** Data records **
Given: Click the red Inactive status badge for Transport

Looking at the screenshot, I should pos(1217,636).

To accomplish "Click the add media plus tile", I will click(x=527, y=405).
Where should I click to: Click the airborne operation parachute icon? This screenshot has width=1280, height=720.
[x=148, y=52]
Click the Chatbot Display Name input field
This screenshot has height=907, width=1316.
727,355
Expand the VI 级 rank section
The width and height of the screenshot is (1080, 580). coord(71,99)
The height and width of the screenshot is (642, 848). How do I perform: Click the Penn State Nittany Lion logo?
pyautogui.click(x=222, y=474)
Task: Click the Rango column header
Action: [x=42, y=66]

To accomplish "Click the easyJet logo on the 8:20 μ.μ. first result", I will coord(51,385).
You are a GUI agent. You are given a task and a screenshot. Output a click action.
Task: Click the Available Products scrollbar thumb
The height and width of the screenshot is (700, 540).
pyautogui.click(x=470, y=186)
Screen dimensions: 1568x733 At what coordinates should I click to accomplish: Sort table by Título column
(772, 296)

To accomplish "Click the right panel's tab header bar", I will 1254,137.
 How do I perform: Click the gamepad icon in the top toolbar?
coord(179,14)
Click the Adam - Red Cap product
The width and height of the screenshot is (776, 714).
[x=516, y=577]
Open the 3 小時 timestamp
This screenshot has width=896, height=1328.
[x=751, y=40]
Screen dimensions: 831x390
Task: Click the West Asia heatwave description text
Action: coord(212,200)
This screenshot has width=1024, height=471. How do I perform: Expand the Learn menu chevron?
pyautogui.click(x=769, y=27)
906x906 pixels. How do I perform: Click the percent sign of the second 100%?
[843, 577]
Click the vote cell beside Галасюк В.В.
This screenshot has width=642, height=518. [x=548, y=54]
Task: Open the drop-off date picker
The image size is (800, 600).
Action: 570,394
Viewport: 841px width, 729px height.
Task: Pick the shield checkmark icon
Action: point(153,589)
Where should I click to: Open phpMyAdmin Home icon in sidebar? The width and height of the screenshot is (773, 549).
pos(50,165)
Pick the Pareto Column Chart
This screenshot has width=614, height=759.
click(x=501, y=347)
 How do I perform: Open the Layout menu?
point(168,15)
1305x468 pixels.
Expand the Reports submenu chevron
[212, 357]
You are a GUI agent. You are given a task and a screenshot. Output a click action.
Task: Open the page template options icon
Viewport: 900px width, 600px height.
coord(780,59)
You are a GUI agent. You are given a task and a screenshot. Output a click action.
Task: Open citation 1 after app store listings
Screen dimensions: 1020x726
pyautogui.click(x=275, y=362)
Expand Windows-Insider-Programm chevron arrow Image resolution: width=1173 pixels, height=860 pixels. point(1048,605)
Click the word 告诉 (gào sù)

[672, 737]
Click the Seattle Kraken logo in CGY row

** Prompt **
Print all entries again, exactly.

** Answer section **
Given: Click the red Inactive status badge for Transport

Looking at the screenshot, I should pos(1217,636).

To accomplish "Click the add media plus tile", I will click(x=527, y=405).
Where should I click to: Click the airborne operation parachute icon? This screenshot has width=1280, height=720.
[x=148, y=52]
Click the Chatbot Display Name input field
This screenshot has height=907, width=1316.
727,355
Expand the VI 级 rank section
The width and height of the screenshot is (1080, 580). coord(71,99)
The height and width of the screenshot is (642, 848). How do I perform: Click the Penn State Nittany Lion logo?
pyautogui.click(x=222, y=474)
Task: Click the Rango column header
Action: [x=42, y=66]

To accomplish "Click the easyJet logo on the 8:20 μ.μ. first result", I will coord(51,385).
You are a GUI agent. You are given a task and a screenshot. Output a click action.
Task: Click the Available Products scrollbar thumb
The height and width of the screenshot is (700, 540).
pyautogui.click(x=470, y=186)
Screen dimensions: 1568x733 At what coordinates should I click to accomplish: Sort table by Título column
(772, 296)

To accomplish "Click the right panel's tab header bar", I will 1254,137.
 How do I perform: Click the gamepad icon in the top toolbar?
coord(179,14)
Click the Adam - Red Cap product
The width and height of the screenshot is (776, 714).
[x=516, y=577]
Open the 3 小時 timestamp
This screenshot has width=896, height=1328.
[x=751, y=40]
Screen dimensions: 831x390
Task: Click the West Asia heatwave description text
Action: coord(212,200)
This screenshot has width=1024, height=471. How do I perform: Expand the Learn menu chevron?
pyautogui.click(x=769, y=27)
906x906 pixels. How do I perform: Click the percent sign of the second 100%?
[843, 577]
Click the vote cell beside Галасюк В.В.
This screenshot has width=642, height=518. [x=548, y=54]
Task: Open the drop-off date picker
The image size is (800, 600).
Action: 570,394
Viewport: 841px width, 729px height.
Task: Pick the shield checkmark icon
Action: point(153,589)
Where should I click to: Open phpMyAdmin Home icon in sidebar? The width and height of the screenshot is (773, 549).
pos(50,165)
Pick the Pareto Column Chart
This screenshot has width=614, height=759.
click(x=501, y=347)
 How do I perform: Open the Layout menu?
point(168,15)
1305x468 pixels.
Expand the Reports submenu chevron
[212, 357]
You are a GUI agent. You are given a task and a screenshot. Output a click action.
Task: Open the page template options icon
Viewport: 900px width, 600px height.
coord(780,59)
You are a GUI agent. You are given a task and a screenshot. Output a click action.
Task: Open citation 1 after app store listings
Screen dimensions: 1020x726
pyautogui.click(x=275, y=362)
Expand Windows-Insider-Programm chevron arrow Image resolution: width=1173 pixels, height=860 pixels. point(1048,605)
Click the word 告诉 (gào sù)

[672, 737]
Click the Seattle Kraken logo in CGY row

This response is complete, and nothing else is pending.